Work instructions –
**a)** List every organization or institution named in the text about Robert John Braidwood.
**b)** Carry on the text about Robert John Braidwood, starting after its last sentence.

Text segment –
Braidwood spent World War II working for the Army Air Corps, in charge of a meteorological mapping program. In 1943 he gained his Ph.D. from the University of Chicago, who immediately employed him, and at whose Oriental Institute and Department of Anthropology he was a professor until he retired.
There is speculation that the fictional character Indiana Jones was based on Braidwood, a fellow distinguished University of Chicago archaeologist known for his work in exotic locales.[1] Though Jones and Braidwood would have been contemporaries, there seems to be little evidence for this assertion. Braidwood's colleague James Henry Breasted has also been cited as a possible model for "Indy."[2]
Robert John Braidwood died January 15, 2003 in Chicago.
The expedition to the Amuq Plain (in the state of Hatay, Turkey) was one of the first scientific archaeological surveys, involving the rigorous dating of artifacts through careful mapping and record-keeping.

Excerpted records –
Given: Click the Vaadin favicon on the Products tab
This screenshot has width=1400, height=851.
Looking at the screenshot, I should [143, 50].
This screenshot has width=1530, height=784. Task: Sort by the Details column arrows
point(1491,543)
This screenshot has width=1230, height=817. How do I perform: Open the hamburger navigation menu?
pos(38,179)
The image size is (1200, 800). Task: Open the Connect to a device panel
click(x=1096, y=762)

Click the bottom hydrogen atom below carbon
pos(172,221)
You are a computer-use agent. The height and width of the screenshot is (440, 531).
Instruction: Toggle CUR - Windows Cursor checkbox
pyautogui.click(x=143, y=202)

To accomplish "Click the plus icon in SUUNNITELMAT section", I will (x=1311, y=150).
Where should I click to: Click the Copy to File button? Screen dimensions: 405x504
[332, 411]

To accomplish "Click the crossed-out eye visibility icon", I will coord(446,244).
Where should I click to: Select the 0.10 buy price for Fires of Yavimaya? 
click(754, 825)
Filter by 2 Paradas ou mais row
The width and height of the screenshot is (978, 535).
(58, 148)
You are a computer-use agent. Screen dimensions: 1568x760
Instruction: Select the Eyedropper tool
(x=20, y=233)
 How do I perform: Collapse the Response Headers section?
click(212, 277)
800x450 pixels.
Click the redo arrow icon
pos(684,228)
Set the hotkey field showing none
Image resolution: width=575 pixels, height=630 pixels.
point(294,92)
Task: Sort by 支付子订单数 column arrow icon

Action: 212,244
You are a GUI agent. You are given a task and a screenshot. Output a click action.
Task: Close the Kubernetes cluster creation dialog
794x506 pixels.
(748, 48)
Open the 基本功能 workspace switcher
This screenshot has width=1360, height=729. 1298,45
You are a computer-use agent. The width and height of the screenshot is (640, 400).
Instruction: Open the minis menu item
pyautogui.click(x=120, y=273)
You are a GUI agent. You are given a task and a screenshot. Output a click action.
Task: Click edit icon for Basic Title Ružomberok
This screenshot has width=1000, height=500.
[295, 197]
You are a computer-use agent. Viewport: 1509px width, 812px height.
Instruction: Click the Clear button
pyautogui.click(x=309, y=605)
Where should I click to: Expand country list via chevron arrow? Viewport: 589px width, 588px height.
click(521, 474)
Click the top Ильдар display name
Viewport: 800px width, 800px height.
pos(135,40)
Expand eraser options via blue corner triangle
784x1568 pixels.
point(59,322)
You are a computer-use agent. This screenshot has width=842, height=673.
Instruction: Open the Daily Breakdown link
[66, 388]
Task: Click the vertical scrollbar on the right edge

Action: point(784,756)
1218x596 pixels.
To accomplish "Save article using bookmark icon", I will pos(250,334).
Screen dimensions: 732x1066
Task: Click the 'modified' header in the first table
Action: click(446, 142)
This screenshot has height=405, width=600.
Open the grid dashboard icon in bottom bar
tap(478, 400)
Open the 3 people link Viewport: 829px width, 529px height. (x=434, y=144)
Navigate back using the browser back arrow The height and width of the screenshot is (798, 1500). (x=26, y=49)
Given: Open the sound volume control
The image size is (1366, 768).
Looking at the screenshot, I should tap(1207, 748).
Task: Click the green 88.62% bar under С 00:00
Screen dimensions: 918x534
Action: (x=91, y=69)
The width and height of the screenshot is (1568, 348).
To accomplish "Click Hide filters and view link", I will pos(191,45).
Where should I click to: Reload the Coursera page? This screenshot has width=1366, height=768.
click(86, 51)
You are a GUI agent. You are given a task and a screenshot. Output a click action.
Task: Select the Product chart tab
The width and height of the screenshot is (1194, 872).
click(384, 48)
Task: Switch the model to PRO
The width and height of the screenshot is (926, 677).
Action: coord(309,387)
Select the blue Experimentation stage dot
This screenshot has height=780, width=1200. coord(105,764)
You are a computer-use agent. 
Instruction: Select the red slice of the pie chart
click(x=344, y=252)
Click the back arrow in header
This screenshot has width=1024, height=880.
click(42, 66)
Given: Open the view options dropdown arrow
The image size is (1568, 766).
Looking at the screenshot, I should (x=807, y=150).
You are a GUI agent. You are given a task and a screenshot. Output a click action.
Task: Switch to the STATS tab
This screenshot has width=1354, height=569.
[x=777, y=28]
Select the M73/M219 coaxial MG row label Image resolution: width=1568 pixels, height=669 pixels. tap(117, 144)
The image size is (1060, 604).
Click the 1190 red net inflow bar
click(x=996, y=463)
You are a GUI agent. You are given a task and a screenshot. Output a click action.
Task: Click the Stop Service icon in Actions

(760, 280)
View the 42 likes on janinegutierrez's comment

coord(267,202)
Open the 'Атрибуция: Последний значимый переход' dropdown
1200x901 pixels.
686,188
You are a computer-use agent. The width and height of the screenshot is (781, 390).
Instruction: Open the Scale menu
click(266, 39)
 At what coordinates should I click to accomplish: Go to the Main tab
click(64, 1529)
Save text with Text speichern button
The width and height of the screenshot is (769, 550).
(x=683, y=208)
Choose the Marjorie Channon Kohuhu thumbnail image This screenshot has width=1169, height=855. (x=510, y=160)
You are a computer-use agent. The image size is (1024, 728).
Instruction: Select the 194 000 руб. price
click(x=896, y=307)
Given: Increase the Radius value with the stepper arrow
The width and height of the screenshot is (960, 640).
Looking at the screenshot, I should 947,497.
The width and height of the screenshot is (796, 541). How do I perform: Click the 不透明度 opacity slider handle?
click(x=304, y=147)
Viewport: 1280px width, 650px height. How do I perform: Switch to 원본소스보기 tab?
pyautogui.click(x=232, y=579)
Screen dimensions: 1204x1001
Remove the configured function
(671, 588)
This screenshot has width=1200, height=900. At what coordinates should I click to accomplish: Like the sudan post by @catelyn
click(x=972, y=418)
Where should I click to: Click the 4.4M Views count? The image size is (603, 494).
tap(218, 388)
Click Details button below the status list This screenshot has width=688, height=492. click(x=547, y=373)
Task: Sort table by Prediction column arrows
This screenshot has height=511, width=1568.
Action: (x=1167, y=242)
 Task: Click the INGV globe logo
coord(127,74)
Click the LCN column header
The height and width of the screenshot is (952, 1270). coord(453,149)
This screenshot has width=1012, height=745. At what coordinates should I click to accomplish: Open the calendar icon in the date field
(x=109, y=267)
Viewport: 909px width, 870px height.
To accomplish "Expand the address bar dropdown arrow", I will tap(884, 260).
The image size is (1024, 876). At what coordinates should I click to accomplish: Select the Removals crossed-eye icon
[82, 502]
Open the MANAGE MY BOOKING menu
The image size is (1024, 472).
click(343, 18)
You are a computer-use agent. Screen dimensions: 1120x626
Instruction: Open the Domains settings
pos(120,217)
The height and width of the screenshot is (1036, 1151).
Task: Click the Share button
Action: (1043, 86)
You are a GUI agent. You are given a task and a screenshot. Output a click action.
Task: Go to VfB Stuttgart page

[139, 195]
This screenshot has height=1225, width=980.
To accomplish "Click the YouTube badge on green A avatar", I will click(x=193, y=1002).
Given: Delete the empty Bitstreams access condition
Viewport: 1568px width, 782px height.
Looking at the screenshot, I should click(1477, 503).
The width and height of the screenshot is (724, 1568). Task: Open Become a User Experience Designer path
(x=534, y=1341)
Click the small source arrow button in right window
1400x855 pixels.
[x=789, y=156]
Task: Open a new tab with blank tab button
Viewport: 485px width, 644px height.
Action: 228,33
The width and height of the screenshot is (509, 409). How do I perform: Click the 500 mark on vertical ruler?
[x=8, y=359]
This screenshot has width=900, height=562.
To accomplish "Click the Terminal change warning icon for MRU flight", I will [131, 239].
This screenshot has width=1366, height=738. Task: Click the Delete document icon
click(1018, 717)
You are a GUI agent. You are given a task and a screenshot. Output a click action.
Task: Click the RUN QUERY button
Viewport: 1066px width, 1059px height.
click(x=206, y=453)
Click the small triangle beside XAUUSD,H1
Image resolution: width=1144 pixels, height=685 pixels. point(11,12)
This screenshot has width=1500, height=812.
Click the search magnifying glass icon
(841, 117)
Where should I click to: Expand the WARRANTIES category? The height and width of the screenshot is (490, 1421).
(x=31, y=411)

Answers –
**a)**
Army Air Corps
University of Chicago
Oriental Institute
Department of Anthropology

**b)**
In 1947, Braidwood had learned about carbon dating from his Chicago colleague Willard Libby, and he began to use the method in order to make his dating of artifacts more precise. Also in 1947 the Oriental Institute's Jarmo Project in Iraq was launched by Braidwood. It was an early example of an excavation aiming to retrieve evidence of the methods of early food production and to solve the ecological problem of its origin and early consequences. The project brought together archaeologists, biologists, and geologists in a ground-breaking study which earned it a National Science Foundation grant in 1954 — one of the first times such an award had been made to an anthropological project. When the political situation in Iraq deteriorated, however, Braidwood was forced to leave, and he went on to carry out similar projects in Iran and Turkey.
Together with researchers from Istanbul University, Braidwood worked at a site in southern Turkey called Çayönü, and provided extensive and significance evidence for the theory that between 8,000 and 12,000 years ago there was a shift from a hunter-gatherer to an agricultural society in southern Turkey.
In 1971 the Archaeological Institute of America awarded him the Gold Medal Award for distinguished archaeological achievement.